The Take Away

  • Interesting story chock full of moral relativism

  • Articulate, undramatic, enraging writing

  • Stale staging

  • Beautiful set

In My Pockets


I am a Jewish audience member at a play about Nazi collaborators. 


The Design

Nick Embree’s design was my favorite part of this show. He created a set that was a beautiful homage to physicist’s models, but with enough abstraction to hold the complicated narrative. The lights (Robin Stamey) were lively and effective – often cluing me into the story’s arc more than the writing or the performances did. Costumes (Natalia De La Torre) were simple and effective.




It must be hard to perform this kind of piece as an actor. Copenhagen is a memory play– a third of the piece is exposition. Paul L. Nolan was a solid Niels Bohr despite the script’s challenge.

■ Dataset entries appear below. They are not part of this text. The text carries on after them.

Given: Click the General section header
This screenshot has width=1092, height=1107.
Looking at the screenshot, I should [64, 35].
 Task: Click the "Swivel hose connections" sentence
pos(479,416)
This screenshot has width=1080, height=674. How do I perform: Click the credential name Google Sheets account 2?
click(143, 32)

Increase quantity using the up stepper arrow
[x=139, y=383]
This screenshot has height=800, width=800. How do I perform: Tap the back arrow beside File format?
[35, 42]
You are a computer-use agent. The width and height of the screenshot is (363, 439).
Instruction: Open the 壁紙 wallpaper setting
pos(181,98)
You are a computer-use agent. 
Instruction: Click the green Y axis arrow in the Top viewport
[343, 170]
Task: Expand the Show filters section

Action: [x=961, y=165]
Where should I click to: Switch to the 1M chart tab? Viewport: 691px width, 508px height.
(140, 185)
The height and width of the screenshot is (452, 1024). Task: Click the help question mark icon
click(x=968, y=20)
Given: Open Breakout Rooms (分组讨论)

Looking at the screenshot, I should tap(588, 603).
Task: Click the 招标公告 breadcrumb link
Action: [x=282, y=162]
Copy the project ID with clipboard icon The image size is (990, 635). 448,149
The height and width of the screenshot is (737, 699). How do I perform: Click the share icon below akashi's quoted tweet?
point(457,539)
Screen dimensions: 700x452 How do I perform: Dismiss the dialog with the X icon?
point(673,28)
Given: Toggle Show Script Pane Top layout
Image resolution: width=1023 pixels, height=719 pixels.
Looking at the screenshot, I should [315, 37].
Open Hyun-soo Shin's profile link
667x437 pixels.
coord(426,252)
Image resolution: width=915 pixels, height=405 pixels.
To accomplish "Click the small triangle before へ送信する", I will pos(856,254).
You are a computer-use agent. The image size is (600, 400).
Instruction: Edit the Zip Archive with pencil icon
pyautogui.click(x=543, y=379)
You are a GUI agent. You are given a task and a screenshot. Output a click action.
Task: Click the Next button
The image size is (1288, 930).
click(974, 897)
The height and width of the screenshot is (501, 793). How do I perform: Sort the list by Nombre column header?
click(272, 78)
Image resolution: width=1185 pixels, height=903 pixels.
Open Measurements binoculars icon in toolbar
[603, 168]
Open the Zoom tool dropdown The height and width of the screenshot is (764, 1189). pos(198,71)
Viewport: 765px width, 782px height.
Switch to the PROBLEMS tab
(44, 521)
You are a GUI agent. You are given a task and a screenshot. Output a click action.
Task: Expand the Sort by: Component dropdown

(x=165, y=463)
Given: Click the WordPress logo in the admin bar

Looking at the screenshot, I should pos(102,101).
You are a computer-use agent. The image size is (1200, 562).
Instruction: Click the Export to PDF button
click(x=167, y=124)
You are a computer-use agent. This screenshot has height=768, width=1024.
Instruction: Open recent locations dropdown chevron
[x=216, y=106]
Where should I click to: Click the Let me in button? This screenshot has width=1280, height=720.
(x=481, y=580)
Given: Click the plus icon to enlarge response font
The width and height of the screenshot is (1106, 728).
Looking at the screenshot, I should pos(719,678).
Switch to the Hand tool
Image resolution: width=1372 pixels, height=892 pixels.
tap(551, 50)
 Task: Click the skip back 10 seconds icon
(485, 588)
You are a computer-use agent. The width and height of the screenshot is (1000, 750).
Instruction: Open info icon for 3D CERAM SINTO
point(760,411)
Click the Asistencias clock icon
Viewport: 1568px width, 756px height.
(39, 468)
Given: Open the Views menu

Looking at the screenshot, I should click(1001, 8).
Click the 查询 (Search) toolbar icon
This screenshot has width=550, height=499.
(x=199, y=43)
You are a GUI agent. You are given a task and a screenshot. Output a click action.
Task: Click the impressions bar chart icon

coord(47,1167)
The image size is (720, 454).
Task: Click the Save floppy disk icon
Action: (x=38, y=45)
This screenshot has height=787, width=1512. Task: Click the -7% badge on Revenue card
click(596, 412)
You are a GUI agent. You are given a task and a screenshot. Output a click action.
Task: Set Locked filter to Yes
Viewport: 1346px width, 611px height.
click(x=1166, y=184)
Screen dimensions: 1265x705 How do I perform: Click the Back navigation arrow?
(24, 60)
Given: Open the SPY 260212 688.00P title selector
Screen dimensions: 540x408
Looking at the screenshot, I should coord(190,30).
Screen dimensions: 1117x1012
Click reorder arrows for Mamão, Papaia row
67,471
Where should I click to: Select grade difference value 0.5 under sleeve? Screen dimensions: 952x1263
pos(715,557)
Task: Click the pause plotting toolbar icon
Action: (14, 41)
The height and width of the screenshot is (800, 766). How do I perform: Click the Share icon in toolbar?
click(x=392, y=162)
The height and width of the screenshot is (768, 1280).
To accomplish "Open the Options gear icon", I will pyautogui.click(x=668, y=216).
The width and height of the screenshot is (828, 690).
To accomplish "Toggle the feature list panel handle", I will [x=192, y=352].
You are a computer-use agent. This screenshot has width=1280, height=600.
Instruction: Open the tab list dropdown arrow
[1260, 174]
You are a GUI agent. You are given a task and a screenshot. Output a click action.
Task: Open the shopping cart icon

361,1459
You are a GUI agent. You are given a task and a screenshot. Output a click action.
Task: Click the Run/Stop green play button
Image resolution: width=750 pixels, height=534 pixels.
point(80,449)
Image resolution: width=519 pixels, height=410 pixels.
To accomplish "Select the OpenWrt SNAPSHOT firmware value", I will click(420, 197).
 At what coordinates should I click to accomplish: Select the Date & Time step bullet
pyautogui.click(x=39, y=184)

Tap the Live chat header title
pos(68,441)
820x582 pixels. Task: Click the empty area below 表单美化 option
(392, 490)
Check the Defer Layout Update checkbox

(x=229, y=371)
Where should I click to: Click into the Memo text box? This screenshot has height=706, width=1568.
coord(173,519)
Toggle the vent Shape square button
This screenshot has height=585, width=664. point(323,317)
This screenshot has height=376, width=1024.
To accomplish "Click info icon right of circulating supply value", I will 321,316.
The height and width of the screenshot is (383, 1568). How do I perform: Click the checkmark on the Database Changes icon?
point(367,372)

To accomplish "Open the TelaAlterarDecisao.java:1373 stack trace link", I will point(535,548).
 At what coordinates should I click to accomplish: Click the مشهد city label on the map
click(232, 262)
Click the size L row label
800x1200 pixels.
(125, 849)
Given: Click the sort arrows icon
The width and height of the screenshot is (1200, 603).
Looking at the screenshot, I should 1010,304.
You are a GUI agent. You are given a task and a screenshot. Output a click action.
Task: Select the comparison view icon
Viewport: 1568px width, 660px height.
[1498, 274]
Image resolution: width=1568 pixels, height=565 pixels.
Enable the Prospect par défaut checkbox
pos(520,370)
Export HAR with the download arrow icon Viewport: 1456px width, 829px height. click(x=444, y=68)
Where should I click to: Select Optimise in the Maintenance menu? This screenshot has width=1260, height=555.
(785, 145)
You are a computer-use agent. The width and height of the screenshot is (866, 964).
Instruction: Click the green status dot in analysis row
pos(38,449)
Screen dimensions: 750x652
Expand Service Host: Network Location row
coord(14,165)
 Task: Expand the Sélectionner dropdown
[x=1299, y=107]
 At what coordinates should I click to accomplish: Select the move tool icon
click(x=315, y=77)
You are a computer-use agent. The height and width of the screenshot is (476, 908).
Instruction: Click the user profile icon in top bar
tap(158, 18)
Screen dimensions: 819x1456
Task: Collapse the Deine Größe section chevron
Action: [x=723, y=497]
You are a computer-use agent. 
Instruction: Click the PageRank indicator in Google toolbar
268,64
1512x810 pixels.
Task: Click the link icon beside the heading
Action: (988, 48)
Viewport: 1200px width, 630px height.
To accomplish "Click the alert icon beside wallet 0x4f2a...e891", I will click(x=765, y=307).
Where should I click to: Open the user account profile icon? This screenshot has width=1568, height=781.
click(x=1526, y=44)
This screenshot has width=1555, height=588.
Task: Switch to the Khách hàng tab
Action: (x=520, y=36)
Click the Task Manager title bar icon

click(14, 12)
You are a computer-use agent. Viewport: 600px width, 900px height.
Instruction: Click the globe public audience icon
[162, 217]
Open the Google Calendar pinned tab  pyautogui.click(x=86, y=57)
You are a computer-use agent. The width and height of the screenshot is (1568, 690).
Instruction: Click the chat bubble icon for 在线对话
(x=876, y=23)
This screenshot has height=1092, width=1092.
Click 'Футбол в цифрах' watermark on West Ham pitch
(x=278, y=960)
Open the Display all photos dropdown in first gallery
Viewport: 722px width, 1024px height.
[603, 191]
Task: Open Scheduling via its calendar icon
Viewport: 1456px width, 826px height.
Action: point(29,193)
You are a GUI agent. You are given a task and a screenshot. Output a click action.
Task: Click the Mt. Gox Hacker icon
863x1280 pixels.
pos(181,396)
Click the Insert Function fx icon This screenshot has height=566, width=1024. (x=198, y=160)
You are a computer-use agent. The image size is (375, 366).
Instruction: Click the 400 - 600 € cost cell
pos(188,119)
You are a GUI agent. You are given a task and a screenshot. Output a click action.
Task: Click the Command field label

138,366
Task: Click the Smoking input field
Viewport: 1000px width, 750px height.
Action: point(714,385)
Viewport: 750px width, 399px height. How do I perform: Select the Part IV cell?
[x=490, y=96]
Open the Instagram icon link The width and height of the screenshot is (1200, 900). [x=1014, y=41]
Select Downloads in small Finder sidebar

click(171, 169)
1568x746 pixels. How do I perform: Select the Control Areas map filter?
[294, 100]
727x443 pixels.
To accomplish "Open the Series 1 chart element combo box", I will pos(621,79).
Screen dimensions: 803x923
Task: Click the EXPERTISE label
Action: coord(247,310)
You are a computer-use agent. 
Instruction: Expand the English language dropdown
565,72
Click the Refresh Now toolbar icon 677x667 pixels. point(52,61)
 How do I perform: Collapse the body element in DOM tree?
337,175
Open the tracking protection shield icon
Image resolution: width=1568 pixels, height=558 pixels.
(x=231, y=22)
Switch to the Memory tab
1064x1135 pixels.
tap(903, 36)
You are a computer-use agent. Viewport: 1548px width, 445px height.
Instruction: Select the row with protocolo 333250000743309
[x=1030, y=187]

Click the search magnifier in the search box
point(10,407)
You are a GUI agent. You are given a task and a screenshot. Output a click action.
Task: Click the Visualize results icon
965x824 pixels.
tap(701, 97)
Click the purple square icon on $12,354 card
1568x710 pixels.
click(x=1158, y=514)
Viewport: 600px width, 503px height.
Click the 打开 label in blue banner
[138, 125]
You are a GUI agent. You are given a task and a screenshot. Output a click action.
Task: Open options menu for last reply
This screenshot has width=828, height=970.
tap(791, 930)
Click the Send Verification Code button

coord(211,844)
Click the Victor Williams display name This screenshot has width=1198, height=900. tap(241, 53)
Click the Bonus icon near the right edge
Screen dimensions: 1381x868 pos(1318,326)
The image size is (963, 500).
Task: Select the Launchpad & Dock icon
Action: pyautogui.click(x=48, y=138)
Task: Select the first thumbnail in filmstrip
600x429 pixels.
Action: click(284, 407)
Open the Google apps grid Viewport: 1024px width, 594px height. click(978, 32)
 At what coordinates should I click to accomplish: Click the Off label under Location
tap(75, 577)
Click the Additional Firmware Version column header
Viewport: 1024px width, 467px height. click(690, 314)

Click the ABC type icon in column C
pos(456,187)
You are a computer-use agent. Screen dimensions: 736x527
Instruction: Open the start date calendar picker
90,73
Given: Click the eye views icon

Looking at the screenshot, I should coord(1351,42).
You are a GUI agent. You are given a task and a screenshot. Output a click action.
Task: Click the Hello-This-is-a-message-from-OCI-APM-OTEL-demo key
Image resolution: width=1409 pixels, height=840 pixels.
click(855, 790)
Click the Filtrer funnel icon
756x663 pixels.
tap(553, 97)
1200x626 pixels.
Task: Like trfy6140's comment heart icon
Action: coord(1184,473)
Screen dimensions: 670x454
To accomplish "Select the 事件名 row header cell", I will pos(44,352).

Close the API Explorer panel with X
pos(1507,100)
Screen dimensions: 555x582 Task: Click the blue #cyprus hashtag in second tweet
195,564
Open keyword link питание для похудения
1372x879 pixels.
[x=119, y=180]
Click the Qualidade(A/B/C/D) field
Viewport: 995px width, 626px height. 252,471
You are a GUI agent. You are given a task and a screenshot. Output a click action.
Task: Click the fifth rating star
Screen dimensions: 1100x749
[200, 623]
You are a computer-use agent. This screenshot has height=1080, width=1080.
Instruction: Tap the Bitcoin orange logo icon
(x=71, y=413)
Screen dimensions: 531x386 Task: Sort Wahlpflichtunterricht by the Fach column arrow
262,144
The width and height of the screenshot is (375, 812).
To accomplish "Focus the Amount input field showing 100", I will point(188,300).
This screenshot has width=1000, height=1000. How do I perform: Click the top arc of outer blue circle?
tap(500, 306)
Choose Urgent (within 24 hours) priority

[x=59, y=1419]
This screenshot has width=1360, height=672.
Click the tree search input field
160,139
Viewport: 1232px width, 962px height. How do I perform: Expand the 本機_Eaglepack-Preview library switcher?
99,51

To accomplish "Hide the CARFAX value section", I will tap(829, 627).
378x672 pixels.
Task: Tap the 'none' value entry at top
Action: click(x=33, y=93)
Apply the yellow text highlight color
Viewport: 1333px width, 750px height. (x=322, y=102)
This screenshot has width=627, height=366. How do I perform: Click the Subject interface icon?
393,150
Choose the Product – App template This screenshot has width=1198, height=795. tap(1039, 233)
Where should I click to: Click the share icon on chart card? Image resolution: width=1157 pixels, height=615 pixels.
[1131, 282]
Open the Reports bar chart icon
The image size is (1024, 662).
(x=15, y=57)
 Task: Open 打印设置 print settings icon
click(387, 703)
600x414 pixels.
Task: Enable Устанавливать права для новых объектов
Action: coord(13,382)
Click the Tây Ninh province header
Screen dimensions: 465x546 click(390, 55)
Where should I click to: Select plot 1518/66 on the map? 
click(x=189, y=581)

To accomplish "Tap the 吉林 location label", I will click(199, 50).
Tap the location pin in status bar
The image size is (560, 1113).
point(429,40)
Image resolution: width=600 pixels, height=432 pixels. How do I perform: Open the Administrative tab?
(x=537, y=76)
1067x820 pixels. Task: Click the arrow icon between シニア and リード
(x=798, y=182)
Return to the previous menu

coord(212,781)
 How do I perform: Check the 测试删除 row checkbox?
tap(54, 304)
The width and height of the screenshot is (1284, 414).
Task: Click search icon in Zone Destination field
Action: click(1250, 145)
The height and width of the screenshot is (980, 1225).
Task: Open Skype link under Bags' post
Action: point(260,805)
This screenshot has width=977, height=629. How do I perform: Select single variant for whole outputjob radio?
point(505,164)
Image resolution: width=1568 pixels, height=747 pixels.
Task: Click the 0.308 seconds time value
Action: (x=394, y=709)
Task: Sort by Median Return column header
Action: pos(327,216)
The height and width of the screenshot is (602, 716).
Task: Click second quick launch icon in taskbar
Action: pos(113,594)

Sally Mercer (Margrethe Norlund Bohr) was a standout. She beautifully overcame the disregard for her character in the writing and created the most engaging performance of the evening. Why is there a woman in this play? Outside of a two minute moment when she points out that complaining about your lost Third-Reich-supported research to a Jew might not be appropriate, Margrethe is a prop, who serves to tell us more about the fascinating men. 



It’s a true challenge to stage this play in a dramatically engaging way. It’s so literary and so drowning in its own explanations and exposition.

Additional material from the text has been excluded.